View Full Version : 8GM - Triple Option

Not Mike
10-01-2002, 11:34 PM
OK, this just doesn't make sense to me.....

You have an HMO and a POS (with an OON benefit)...

If the HMO has the highest benefits AND the lowest premiums (to incent people to join), how in the world do the highest users/worst risks end up in the POS program???

If I'm a high user and I can get MORE benefits for LESS dollars, why in the heck am I going to take the POS just to avoid the network? Is it just due to the HMO backlash?

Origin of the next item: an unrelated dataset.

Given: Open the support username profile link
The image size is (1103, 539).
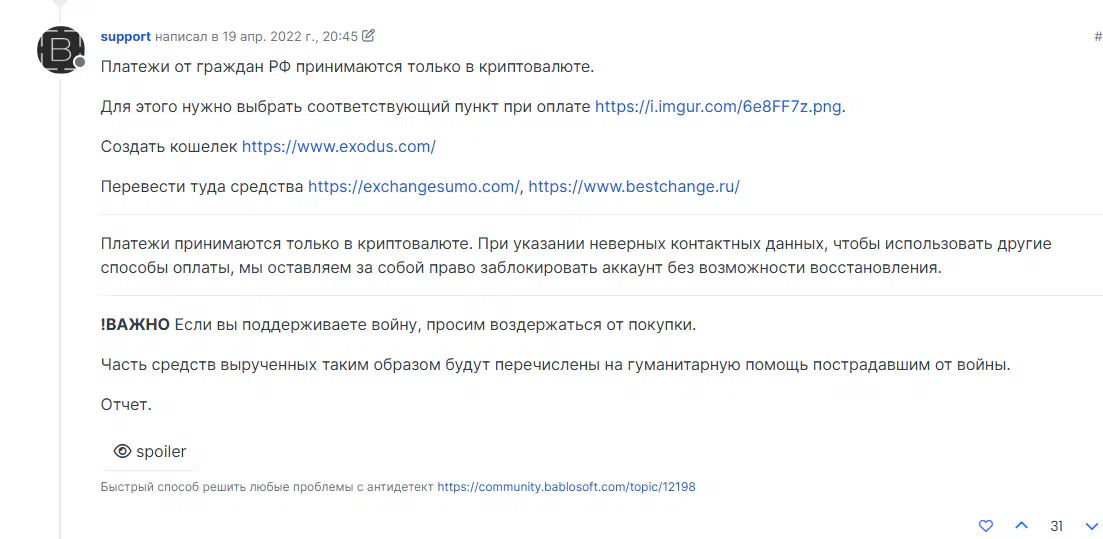Looking at the screenshot, I should [x=126, y=37].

That people just don't like HMOs?

Dr T Non-Fan
10-01-2002, 11:42 PM
Yes to all.
The "high users" tend to use the high cost doctors out of the network. They like to use specialists and not wait for the gatekeeper to approve it. These people are also known as hypochondriacs.

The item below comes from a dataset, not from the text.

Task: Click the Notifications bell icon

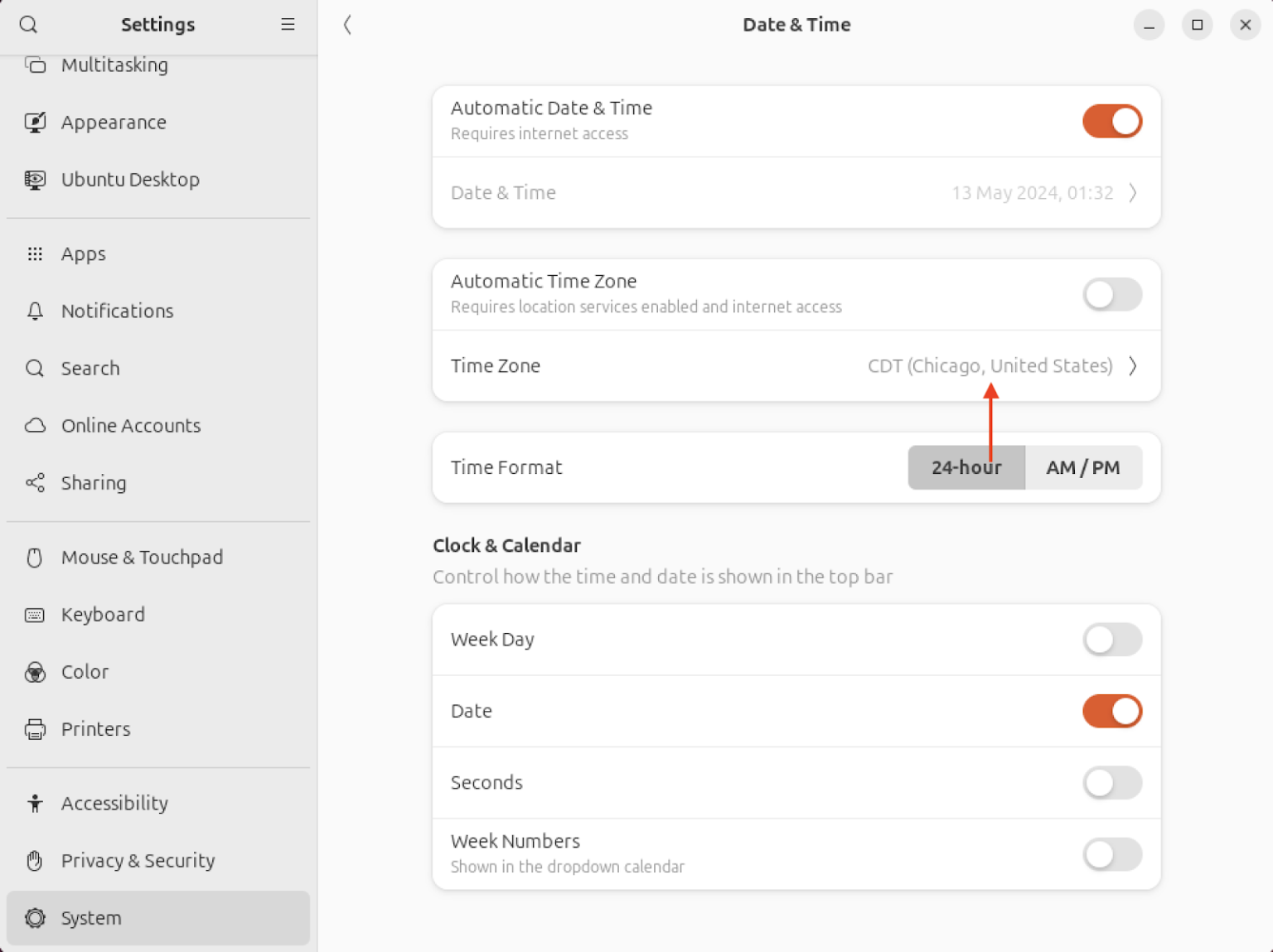Action: [x=34, y=311]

POS is the appropriate term. More of a consultant-designed organism made for a particularly large and valuable group. More trouble than they're worth IMO. 'course, don't quote me on the exam. This forum is not part of the syllabus.

Not Mike
10-01-2002, 11:55 PM
Thanks for the info....

This note also kind of implies that in order to be a POS, an HMO has to take the risk for the in- and out- benefits, which kind of makes it sound like you can't self-insure a POS. That's not true, is it? (Maybe it was at some point)

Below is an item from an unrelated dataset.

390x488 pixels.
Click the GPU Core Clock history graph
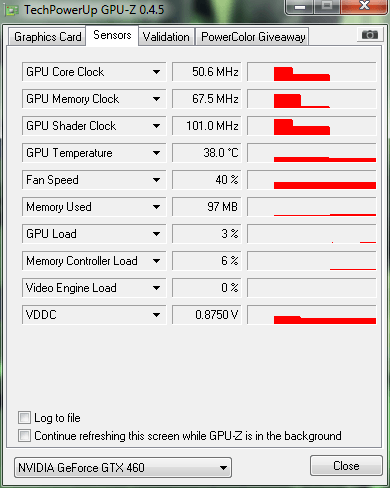312,72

Anyway, maybe I'm just too smart a consumer but this high-user doesn't mind jumping through hoops to get his 100% coverage.....

10-02-2002, 10:45 AM
I agree with you, Not Mike. The part where they said the HMO has the highest benefits must be a mistake. HMO's are full of limitations, whereas POS's are not. Never before have I seen anyone say that HMO's benefits are the best. Maybe compared with the price they are the best. Anyway, I'm treating it as a typo.

10-02-2002, 06:21 PM
HMO's benefits are the best (100% coinsurance instead of say 90% coinsurance). Now, actually receiving those benefits . . . that's another matter. Remember, if providers are being reimbursed through capitation, they have an incentive to never see the patient. In an HMO if a patient asks the doctor for an expensive procedure, the doctor may look for less expensive methods to treat the patient. If a patient really wants expensive care, they won't take the chance of hoping an HMO doctor approves it. So they will choose the POS plan.

10-02-2002, 06:38 PM
The problem is with the word "benefits". If they mean the extent of what's covered, HMO's are the worst. If they mean the extent of benefits that $x can buy you, then HMO's are the best.